Monday, July 11, 2011

When Treasury modelled a minor tax change...

An abundance of black coal will make NSW one of the hardest hit states by the climate change plan, with the state production forecast by Treasury to be 3 per cent lower than it otherwise would have been by 2050.

The calculations show the lightly-mined states of South Australia and Tasmania little affected, losing less than 1 per cent of state output and Victoria only mildly hit, losing 2.5 per cent. Even iron ore and gas rich Western Australia escapes more lightly than NSW, losing 2.75 per cent of state output.

Although large by 2050, the differences between the states are tiny year by year. Officials who worked on the Treasury modelling say the annual impact every state will be close to 0.1 per cent, which is the national impact.

Treasury has made what appears to be a heroic assumption that there will soon be a global carbon price. But it has done no more than assume world leaders will keep to the “less ambitious end” of the pledges they have already made. That assumption itself depresses, the ‘starting point’ for the Treasury’s analysis, but not by much. Treasury says it will take the world 16 months longer to reach the combined income it would had by 2050.

Compared to this slightly depressed world outlook Australia’s outlook will be every-so-slightly more depressed, but not so you would notice on a graph... The Treasury has drawn two lines, with and without carbon pricing, that touch.
“The changes to the Australian economy from pricing carbon are small by historical standards and small compared to the changes we are already seeing in our economy as it adjusts to accommodate the pressures of Mining Boom Mark II,” the document says.

“Gross national income has risen more than 30 per cent over the past seven years. In contrast, pricing carbon will only slightly slow growth in Australian income per person so it is about half a percentage point below where it would have otherwise been in 2020.”

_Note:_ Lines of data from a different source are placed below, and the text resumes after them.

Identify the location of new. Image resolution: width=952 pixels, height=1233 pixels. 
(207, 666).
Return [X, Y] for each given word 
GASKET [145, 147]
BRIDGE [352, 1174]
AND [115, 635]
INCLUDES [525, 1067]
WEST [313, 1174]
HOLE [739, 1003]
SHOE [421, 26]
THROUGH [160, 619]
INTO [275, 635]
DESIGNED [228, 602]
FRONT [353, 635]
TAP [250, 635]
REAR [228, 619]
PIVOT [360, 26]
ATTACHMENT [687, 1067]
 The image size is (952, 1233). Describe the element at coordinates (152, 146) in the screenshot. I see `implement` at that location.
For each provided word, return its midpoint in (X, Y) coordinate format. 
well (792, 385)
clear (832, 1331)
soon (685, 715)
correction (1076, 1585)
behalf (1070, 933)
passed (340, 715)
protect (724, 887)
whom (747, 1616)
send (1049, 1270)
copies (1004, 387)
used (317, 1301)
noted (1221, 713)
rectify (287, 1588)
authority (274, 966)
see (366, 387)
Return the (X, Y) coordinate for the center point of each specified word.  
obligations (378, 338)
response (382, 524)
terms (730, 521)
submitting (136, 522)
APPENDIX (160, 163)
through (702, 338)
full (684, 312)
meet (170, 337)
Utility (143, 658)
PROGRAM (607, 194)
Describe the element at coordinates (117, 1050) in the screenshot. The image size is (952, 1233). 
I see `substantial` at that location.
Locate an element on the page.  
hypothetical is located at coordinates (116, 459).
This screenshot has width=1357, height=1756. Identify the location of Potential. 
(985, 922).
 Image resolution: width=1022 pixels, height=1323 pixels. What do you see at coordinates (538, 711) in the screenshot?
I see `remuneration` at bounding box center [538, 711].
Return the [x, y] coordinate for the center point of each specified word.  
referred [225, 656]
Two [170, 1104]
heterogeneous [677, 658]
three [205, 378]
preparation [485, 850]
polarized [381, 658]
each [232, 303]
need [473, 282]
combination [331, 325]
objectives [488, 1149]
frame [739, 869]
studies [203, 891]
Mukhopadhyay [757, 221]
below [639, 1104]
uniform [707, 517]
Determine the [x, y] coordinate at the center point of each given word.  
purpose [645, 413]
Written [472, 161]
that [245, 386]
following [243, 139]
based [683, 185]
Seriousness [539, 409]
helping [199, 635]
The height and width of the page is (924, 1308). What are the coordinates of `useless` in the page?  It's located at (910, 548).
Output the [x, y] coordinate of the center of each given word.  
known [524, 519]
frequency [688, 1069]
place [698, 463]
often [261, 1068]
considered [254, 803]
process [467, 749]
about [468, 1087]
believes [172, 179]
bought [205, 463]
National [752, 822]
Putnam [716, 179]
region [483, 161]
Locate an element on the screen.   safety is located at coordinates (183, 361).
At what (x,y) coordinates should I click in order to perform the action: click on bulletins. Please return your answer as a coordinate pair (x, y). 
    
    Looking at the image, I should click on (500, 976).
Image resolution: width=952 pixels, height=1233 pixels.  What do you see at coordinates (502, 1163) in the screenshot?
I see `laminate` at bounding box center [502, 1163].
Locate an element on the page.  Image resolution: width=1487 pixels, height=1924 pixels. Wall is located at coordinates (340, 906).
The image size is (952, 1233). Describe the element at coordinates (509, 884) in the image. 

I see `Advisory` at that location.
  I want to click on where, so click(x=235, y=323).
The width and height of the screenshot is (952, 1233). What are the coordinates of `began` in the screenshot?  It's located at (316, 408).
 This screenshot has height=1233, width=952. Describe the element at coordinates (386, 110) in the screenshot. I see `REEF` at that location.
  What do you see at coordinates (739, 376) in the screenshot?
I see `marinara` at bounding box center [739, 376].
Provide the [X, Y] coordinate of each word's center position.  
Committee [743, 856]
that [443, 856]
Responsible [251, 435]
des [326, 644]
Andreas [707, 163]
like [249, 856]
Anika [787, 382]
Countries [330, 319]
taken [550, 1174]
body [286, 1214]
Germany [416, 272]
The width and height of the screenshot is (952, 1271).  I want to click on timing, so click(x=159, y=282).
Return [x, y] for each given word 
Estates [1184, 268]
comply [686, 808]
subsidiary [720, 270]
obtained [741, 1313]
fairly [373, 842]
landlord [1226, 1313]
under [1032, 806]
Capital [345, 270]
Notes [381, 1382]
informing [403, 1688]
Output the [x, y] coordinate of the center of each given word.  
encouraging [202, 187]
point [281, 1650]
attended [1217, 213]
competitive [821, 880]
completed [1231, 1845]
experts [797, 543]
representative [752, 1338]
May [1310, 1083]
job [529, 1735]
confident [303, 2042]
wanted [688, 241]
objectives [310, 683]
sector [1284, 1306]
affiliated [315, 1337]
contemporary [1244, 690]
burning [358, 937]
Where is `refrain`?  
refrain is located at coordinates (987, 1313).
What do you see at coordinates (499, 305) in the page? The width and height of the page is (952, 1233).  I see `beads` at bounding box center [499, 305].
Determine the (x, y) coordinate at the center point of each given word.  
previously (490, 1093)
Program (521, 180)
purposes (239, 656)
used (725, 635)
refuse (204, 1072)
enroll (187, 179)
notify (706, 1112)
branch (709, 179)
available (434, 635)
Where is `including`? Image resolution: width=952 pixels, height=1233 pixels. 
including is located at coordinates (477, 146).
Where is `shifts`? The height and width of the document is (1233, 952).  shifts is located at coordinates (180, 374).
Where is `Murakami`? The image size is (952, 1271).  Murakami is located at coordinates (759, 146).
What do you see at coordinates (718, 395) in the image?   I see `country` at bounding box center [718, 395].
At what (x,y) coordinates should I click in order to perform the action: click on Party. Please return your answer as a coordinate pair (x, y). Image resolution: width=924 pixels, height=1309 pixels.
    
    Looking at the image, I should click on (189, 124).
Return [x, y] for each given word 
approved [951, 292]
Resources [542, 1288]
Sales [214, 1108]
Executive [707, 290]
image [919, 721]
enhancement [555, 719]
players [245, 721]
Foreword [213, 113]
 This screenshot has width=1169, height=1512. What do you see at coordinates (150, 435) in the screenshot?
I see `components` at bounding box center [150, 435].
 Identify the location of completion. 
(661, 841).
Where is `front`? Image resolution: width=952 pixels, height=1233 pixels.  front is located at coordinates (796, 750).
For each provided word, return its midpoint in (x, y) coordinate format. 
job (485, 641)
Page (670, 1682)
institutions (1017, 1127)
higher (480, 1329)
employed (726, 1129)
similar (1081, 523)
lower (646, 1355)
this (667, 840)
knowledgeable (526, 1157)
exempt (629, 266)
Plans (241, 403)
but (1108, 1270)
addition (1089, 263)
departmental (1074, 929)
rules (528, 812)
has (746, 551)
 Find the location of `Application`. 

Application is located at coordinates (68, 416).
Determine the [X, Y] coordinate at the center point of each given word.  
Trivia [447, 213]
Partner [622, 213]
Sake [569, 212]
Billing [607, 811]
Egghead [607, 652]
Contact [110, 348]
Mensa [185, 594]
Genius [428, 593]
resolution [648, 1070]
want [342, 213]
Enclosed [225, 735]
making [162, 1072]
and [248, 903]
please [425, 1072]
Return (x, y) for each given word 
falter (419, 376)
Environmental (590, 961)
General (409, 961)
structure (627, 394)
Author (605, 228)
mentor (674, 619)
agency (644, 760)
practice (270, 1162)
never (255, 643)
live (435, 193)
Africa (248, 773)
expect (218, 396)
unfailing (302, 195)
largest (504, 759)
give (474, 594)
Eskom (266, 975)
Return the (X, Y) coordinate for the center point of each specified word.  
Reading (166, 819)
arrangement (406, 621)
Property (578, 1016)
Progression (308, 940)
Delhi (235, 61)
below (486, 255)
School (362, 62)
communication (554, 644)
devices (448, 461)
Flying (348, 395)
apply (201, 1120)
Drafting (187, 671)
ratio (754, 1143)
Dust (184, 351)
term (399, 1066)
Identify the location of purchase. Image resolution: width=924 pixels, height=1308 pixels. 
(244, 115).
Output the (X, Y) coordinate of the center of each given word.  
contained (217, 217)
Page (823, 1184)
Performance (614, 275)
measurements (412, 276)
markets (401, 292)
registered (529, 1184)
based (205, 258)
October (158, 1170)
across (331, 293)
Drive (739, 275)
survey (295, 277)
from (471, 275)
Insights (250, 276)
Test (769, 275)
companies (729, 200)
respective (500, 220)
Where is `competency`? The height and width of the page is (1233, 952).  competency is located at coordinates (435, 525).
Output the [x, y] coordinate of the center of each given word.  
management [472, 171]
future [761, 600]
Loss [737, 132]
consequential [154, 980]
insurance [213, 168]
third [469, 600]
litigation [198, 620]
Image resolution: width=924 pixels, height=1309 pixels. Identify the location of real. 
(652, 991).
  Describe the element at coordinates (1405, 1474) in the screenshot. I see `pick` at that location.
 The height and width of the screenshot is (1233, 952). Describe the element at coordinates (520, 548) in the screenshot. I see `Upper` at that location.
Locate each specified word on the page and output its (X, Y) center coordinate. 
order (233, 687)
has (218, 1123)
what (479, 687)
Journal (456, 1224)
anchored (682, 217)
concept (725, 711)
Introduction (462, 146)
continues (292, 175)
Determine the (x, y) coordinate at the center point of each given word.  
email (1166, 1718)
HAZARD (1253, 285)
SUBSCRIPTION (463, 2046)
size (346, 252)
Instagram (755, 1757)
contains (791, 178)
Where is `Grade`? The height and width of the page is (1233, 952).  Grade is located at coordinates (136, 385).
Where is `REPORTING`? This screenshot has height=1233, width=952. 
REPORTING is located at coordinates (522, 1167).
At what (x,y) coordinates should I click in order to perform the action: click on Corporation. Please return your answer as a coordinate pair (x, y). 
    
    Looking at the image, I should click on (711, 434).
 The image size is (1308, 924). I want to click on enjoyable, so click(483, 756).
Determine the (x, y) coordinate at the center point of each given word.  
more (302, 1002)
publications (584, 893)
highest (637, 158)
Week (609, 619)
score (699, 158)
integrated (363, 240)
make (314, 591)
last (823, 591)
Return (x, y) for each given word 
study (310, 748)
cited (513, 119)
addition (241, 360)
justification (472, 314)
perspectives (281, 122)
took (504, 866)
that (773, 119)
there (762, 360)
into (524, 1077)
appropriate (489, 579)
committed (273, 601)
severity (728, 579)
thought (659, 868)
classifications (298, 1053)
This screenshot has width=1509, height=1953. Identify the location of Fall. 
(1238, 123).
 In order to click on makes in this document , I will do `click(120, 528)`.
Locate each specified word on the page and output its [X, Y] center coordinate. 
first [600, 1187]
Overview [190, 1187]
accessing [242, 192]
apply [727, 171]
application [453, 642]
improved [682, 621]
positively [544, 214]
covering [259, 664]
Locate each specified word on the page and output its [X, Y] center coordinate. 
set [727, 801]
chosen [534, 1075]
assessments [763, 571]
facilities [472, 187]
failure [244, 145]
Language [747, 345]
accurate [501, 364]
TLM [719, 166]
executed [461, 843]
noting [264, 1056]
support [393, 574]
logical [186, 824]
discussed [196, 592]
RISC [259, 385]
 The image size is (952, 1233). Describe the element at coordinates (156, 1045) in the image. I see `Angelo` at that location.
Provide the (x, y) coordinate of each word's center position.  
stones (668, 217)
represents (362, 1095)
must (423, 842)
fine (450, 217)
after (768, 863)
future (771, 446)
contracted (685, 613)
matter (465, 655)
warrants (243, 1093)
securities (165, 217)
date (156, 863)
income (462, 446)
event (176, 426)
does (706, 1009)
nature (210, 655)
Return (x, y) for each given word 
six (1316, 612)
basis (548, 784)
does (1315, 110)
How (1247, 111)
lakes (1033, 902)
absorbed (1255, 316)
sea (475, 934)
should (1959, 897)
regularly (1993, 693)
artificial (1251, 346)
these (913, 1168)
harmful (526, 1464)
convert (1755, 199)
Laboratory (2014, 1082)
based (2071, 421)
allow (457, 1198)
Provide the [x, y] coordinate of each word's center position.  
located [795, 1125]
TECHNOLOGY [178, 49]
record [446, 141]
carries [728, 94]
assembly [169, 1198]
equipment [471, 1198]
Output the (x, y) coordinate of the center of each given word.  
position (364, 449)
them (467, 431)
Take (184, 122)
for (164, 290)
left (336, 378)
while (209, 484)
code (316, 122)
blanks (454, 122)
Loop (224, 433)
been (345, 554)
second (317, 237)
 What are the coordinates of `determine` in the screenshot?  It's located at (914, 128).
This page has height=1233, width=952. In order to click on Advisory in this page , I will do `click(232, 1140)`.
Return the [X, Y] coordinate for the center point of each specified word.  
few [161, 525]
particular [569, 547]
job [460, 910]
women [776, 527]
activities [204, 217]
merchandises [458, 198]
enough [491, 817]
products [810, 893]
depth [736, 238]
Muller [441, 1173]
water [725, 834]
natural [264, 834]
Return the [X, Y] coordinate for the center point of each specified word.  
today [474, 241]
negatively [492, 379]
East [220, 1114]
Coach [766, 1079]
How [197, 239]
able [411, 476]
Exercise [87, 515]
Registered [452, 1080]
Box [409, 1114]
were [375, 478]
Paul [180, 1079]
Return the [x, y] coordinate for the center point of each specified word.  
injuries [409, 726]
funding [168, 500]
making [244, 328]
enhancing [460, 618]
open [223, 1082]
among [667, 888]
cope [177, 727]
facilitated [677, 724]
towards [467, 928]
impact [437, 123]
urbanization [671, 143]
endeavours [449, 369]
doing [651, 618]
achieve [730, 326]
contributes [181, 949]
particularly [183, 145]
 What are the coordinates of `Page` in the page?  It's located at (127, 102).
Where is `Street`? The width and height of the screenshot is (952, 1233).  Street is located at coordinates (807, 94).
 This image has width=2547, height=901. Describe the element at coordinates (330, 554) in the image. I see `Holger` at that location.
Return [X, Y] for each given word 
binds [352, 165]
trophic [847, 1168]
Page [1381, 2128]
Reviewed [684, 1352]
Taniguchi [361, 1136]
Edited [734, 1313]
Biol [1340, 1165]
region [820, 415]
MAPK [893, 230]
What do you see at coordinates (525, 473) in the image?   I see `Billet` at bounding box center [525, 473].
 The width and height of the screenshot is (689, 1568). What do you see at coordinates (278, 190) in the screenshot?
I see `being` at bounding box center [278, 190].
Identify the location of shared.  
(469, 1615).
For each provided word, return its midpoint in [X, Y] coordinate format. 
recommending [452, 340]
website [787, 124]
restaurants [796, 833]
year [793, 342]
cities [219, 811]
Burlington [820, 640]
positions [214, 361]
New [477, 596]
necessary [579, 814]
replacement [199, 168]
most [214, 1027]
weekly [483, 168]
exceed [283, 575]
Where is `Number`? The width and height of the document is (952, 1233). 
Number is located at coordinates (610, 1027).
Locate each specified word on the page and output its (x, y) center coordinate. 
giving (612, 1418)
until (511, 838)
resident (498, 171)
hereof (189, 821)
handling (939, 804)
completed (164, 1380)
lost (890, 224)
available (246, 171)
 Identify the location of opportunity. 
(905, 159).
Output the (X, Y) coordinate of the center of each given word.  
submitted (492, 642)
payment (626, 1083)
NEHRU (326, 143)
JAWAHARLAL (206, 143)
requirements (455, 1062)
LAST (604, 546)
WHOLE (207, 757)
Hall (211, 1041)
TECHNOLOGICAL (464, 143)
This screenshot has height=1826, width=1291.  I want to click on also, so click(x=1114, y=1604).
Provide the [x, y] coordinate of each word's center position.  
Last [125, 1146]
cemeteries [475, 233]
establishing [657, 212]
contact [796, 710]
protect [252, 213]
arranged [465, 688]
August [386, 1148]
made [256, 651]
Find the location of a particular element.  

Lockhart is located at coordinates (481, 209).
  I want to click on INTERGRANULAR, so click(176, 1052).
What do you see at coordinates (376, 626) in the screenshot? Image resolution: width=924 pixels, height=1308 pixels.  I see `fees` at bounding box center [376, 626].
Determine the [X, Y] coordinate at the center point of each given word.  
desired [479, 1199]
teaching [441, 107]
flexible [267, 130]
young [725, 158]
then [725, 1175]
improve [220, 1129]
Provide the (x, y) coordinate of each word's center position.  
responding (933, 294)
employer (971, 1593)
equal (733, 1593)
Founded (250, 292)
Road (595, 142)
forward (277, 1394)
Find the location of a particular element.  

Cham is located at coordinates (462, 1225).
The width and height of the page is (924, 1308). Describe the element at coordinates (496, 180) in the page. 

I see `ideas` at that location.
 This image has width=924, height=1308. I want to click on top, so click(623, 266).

Consumer prices will jump 0.7 per cent in 2012-13, much less than the 2.5 per cent increase that followed the goods and services tax. Treasurer Swan said the Treasury modellers were the most professional in the business, the same people who had correctly forecast the effect of the Coalition’s GST.

Prices will jump again by a further further 0.2 per cent on the transition to a emissions trading system in 2015-16. Combined, the impact on average household spending will amount to $13.40 per week, much of it from a $4.20 increase in the price of electricity. The average food bill will climb $1.10 per week.

Employment will grow by around 1.6 million people by 2020 and a further 4.4 million by 2050 with or without a carbon tax. Although some industries will grow faster than they would have and others slower the changes will be “small compared to the usual churning of employment between firms and industries every year”.

The Treasury forecasts assume a carbon price of $20 per tonne, somewhat lower than the $23 price the government adopted. A separate set of forecasts based on a $30 per tonne price produces similar results.

The forecasts take no account of the economic benefits of reducing global emissions and so can best be thought of as an estimate of the costs.

The net cost to the budget is relatively small - $3.8 billion over four years. Adjustments to the timing of payments ensures the cost to the budget will be just $475 million in 2012-13, the year the government plans to return the budget to surplus.